COUP de COEUR de l'ETOILE: LE HAVRE d'Aki Kaurismäki
Vous n'aimez pas les destinations "bling-bling", vous aimez la profondeur, la densité, la sincérité et la solidarité des rapports humains: vous allez adorer "LE HAVRE" le nouveau film du finlandais Aki Kaurismäki qui a trouvé dans la grande ville portuaire normande ce qu'il n'a pu trouver ailleurs: cette amitié franche et chaleureuse nimbée d'humeur mélancolique propre aux villes portuaires ouvertes sur le monde (pensons à Lisbonne et à son fado) mais qui au Havre se vit à l'heure d'un rock'n roll bien local arrosé de cidre cauchois à fuir les touristes.
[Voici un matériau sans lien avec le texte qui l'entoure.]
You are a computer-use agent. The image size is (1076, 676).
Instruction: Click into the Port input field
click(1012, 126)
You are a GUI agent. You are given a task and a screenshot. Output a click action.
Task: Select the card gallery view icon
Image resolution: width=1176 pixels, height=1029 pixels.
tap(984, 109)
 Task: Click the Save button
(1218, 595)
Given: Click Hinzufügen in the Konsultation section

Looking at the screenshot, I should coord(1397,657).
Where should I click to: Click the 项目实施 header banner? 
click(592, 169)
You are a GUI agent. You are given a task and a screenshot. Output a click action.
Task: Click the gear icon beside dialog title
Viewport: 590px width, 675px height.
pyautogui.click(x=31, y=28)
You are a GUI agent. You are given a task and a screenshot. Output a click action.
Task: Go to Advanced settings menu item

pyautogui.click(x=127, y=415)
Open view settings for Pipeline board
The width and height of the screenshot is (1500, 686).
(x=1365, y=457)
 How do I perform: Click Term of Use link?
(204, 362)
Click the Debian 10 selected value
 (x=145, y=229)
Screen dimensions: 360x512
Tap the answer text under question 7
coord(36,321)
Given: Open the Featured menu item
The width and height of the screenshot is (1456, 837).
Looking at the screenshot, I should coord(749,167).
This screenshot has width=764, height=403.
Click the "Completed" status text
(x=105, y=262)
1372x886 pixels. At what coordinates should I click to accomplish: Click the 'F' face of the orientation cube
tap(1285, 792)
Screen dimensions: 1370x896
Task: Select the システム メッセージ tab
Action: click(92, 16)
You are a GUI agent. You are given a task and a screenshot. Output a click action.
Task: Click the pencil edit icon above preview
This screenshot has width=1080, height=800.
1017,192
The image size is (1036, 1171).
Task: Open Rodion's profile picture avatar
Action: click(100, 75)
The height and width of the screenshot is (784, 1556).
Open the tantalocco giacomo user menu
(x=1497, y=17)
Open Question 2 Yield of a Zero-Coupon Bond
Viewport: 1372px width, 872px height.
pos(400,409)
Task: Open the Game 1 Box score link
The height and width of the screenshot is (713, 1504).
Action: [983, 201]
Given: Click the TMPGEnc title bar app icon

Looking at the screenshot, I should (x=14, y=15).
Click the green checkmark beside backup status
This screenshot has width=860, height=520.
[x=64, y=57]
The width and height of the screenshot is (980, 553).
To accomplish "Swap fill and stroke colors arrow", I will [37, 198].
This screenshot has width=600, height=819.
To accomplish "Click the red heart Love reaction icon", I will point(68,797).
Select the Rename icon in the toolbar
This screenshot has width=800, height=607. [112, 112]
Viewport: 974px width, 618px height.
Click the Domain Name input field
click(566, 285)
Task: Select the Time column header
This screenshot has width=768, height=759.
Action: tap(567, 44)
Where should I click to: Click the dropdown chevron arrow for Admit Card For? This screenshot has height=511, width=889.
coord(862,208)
On retrouvera en effet avec plaisir dans ce film et dans son propre rôle Little Bob, alias Roberto Piazza qui vaut bien Johnny Halliday (Little Bob étant resté ancré dans le port du Havre alors que l'autre s'est enneigé en Suisse...)
On a donc beaucoup aimé ce film qui parle aussi avec subtilité de la Normandie et qui propose un portrait assez réussi de l'identité havraise...
Ainsi, l'écrivain Marcel MARX précise au jeune Idrissa qui veut fuir en Angleterre qu'il s'est échoué ici "au Havre, en Normandie": on pourrait préciser plus encore: au "Havre de grâce"...
Ainsi des plans séquences d'une grande beauté sur le ciel, la mer et le port du Havre avec une référence évidente au tableau de Monet "Impression au soleil levant" peint devant le bassin du commerce en 1872...
Ou encore la raison pour laquelle Little Bob s'est faché avec la moitié qu'il aime et dont il exige des excuses pour retourner sur la scène: un pommier mal soigné! Référence à notre querelle normande?
Et, dans sa générosité pour son sujet, le finlandais qui aura passé plusieurs mois au Havre pour tourner son film, n'a pas manqué une scénette au comptoir du café autour de la question de savoir si le Mont St Michel est bien normand ou non avec pour protagonistes, un breton hâbleur comme il se doit face à un normand sûr de son droit et un... alsacien qui tient à démontrer qu'on élève chez lui des canards bien plus dodus que ceux de Duclair, bien évidemment! Allusion fine aux trois grandes communautés qui ont construit l'identité havraise: les Normands cauchois, les Bretons ouvriers portuaires et la bourgeoisie alsacienne protestante fuyant l'Alsace allemande après 1870...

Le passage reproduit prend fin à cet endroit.